-- DATA LINES --
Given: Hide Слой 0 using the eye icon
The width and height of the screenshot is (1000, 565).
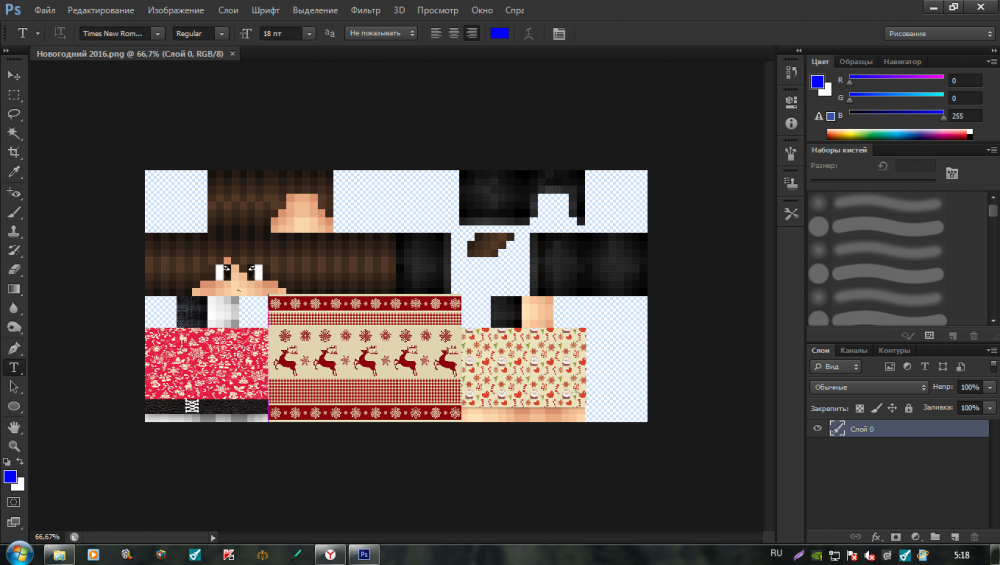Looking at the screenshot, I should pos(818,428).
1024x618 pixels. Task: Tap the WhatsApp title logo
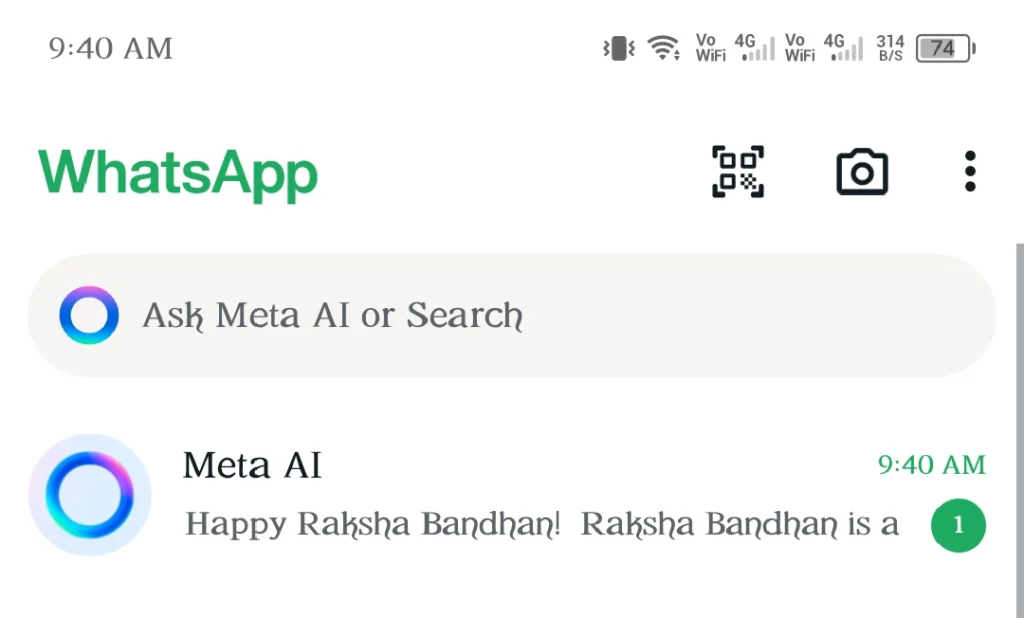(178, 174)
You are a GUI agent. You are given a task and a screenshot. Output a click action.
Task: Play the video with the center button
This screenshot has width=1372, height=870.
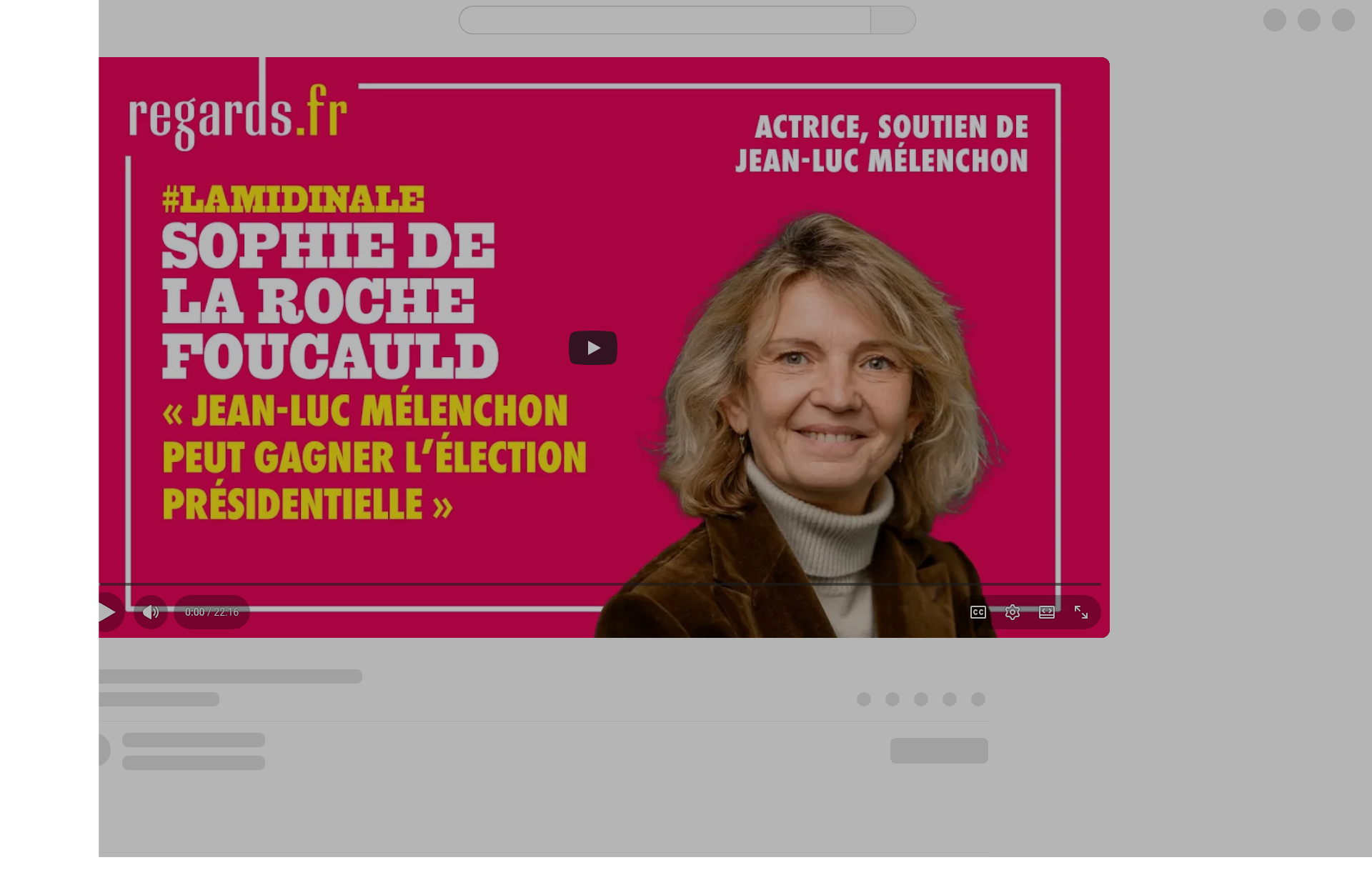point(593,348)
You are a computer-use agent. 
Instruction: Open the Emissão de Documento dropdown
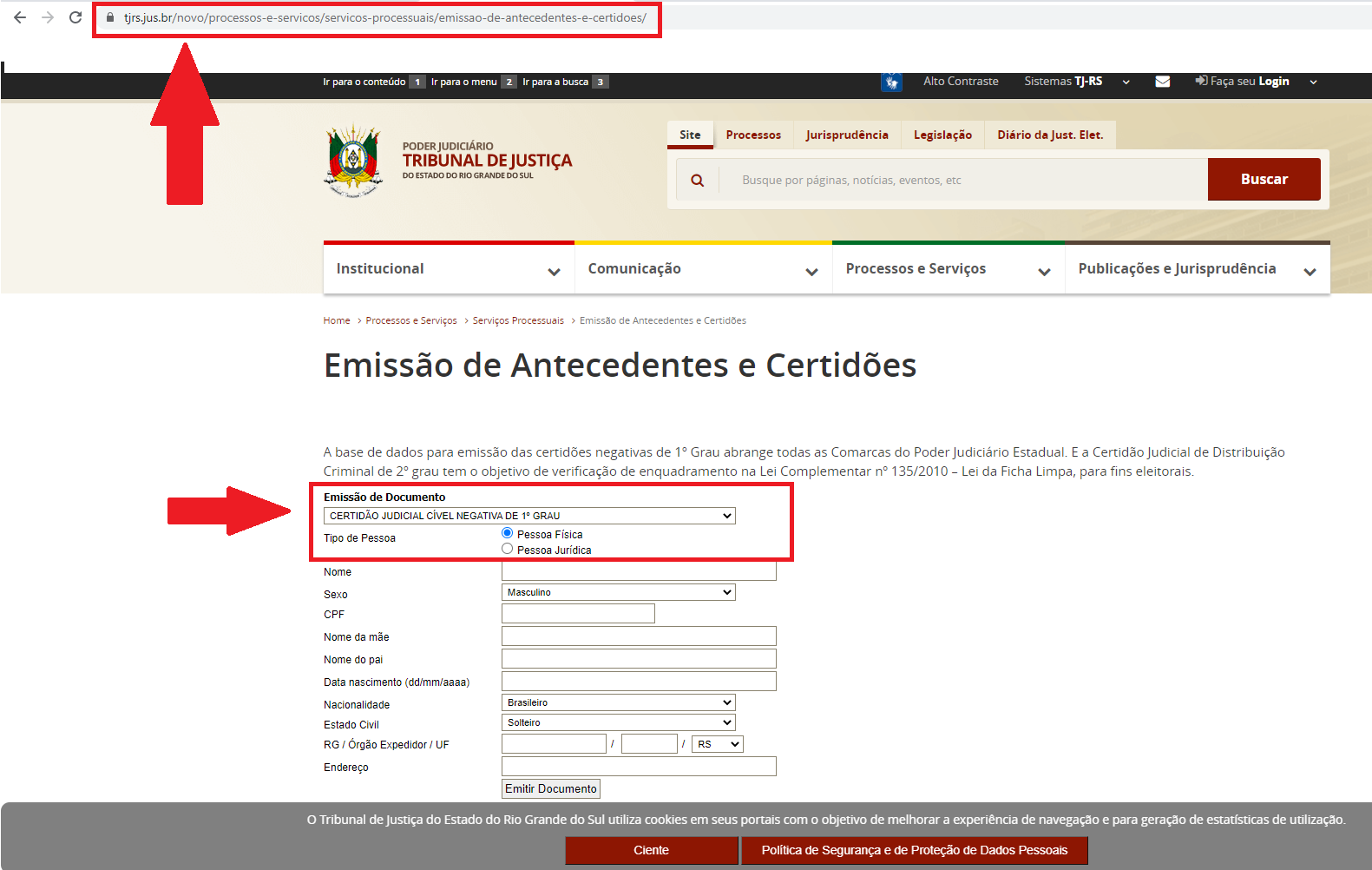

-- TASK INSTRUCTIONS --
Pick out every line in the entries above that contains the string "height". Case counts, so match capital and lowercase letters.

-- REPLY --
The width and height of the screenshot is (1000, 565).
This screenshot has width=1372, height=870.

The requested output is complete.